*Entries shown:*
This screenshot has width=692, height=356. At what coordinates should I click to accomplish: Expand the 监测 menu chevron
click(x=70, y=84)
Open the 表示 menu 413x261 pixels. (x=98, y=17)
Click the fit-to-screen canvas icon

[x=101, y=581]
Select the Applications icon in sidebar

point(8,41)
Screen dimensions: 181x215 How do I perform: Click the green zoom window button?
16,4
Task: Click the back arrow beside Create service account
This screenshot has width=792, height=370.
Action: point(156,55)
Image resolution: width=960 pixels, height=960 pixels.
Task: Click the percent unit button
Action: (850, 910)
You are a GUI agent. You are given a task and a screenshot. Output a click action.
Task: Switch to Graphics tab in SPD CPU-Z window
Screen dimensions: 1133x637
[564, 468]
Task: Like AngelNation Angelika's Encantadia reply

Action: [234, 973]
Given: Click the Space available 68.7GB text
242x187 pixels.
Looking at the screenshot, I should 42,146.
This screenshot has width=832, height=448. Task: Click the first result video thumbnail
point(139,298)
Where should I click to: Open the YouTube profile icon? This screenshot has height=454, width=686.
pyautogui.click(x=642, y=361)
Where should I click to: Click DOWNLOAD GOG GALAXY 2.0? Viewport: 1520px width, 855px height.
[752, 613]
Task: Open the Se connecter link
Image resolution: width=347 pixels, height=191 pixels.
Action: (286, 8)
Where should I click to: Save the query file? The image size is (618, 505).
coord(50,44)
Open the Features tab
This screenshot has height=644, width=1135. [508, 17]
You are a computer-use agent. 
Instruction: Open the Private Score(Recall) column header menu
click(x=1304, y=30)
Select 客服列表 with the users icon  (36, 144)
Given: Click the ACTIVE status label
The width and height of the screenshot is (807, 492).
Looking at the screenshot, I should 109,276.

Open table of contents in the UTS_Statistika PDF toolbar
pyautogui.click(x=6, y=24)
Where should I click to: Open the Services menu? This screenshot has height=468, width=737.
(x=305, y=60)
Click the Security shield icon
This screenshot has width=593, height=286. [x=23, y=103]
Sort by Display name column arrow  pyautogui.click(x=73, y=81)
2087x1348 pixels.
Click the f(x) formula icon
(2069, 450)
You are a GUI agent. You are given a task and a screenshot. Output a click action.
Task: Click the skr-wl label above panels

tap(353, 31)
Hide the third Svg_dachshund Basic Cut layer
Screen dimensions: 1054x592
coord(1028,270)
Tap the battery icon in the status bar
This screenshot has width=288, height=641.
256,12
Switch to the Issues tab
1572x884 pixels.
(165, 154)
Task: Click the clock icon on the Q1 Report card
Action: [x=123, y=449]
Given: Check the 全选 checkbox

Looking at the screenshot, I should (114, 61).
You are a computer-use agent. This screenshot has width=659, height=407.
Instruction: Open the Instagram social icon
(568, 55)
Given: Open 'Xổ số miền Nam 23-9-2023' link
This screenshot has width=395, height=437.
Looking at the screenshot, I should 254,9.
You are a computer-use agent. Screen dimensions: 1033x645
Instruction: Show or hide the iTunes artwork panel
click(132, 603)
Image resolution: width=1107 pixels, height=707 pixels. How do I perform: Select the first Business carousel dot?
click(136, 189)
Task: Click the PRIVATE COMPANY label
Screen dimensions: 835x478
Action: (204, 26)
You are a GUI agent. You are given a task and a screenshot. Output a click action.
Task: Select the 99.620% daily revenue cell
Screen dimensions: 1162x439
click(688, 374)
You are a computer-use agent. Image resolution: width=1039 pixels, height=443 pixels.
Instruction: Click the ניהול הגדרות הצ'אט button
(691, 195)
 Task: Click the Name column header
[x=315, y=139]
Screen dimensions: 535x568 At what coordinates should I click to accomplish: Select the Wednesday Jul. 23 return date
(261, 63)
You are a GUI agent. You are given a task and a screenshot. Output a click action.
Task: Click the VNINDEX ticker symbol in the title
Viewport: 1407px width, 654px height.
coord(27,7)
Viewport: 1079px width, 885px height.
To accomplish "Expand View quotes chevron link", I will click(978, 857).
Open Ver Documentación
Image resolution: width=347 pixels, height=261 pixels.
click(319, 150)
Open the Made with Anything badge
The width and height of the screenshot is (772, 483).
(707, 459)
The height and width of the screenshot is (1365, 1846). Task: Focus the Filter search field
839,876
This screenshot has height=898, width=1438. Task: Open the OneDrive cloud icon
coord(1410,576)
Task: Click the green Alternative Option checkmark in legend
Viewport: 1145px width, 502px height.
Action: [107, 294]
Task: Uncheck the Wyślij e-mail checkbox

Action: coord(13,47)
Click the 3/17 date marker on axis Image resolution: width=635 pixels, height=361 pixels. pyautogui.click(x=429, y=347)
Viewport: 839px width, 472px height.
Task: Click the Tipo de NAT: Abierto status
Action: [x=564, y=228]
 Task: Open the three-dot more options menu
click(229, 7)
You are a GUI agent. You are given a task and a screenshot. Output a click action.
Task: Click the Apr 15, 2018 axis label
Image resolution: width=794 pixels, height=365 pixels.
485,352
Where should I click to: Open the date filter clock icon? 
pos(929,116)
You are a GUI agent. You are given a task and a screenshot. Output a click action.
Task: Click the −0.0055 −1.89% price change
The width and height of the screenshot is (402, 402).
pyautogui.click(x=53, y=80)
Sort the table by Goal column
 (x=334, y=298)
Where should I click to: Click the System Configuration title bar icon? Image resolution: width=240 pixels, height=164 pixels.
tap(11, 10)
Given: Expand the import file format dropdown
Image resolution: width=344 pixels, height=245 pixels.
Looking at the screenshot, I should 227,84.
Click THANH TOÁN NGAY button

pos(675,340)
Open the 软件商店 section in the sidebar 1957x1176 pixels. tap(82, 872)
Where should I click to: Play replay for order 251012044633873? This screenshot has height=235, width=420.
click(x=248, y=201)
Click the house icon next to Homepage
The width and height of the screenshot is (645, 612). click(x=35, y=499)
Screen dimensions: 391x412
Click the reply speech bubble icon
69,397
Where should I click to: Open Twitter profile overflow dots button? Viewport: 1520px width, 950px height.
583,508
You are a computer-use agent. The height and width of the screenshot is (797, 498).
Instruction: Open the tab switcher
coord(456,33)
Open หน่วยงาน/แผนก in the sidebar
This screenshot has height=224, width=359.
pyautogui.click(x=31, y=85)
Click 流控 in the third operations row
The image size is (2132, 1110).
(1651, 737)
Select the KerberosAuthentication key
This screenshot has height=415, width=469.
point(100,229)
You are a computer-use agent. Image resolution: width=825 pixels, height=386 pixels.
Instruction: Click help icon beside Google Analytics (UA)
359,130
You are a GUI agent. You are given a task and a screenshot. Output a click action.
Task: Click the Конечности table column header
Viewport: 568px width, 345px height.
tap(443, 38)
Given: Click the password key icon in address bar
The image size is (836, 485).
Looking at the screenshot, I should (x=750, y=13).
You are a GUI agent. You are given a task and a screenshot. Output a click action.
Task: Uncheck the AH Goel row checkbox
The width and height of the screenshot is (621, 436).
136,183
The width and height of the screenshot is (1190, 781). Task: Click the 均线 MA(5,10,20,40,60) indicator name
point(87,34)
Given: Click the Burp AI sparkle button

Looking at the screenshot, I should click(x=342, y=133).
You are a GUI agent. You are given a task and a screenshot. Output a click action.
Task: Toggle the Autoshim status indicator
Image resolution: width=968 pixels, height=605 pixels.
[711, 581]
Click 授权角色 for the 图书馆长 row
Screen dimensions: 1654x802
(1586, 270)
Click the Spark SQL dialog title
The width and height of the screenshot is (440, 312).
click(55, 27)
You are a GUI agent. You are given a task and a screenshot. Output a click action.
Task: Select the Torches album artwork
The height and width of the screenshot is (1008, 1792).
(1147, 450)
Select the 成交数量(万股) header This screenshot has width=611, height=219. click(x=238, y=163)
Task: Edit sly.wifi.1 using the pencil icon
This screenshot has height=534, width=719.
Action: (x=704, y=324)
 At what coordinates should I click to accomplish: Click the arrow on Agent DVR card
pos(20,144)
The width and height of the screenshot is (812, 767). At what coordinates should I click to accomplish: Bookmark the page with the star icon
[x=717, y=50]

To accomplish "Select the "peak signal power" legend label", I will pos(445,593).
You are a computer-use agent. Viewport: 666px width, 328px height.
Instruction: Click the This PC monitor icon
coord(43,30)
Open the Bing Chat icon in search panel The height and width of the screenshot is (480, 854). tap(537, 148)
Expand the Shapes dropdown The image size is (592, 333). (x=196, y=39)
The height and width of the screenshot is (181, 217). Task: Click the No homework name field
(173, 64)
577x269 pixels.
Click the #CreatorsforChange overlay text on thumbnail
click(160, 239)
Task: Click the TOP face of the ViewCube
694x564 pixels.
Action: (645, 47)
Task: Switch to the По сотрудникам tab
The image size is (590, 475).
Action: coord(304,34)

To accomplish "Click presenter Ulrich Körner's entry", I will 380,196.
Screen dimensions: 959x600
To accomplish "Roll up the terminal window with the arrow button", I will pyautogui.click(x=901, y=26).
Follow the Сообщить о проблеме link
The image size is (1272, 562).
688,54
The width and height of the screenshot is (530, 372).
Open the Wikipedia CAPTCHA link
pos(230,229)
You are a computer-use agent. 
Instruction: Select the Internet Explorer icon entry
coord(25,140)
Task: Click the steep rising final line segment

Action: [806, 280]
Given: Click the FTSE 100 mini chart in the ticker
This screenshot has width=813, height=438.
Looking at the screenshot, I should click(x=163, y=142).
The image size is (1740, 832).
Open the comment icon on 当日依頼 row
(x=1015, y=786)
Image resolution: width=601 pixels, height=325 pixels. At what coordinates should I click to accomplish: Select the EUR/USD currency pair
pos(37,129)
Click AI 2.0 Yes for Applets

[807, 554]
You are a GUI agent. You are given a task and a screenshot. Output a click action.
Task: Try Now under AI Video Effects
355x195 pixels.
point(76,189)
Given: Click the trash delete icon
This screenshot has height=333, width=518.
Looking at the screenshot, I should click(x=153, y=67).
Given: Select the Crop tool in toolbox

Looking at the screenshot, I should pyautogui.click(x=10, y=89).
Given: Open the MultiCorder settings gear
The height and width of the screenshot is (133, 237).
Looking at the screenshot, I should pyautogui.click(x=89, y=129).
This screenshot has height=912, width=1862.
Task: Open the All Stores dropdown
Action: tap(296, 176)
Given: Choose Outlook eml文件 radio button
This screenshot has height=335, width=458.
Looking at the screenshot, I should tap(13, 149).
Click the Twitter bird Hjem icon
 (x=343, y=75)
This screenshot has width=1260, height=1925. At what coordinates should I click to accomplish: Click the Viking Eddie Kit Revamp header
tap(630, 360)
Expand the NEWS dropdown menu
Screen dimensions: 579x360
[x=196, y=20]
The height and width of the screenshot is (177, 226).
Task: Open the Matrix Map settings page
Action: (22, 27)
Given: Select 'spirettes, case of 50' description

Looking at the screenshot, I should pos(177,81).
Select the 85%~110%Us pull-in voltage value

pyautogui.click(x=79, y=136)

*Requirement:* Arrange the part of the material above that opens with the line containing "Click the Security shield icon" and closes with the line containing "(2069, 450)" as a Markdown table with the columns Row and Text, giving each line its row number and omitting any blank lines.

*Response below:*
| Row | Text |
|---|---|
| 1 | Click the Security shield icon |
| 2 | This screenshot has width=593, height=286. [x=23, y=103] |
| 3 | Sort by Display name column arrow  pyautogui.click(x=73, y=81) |
| 4 | 2087x1348 pixels. |
| 5 | Click the f(x) formula icon |
| 6 | (2069, 450) |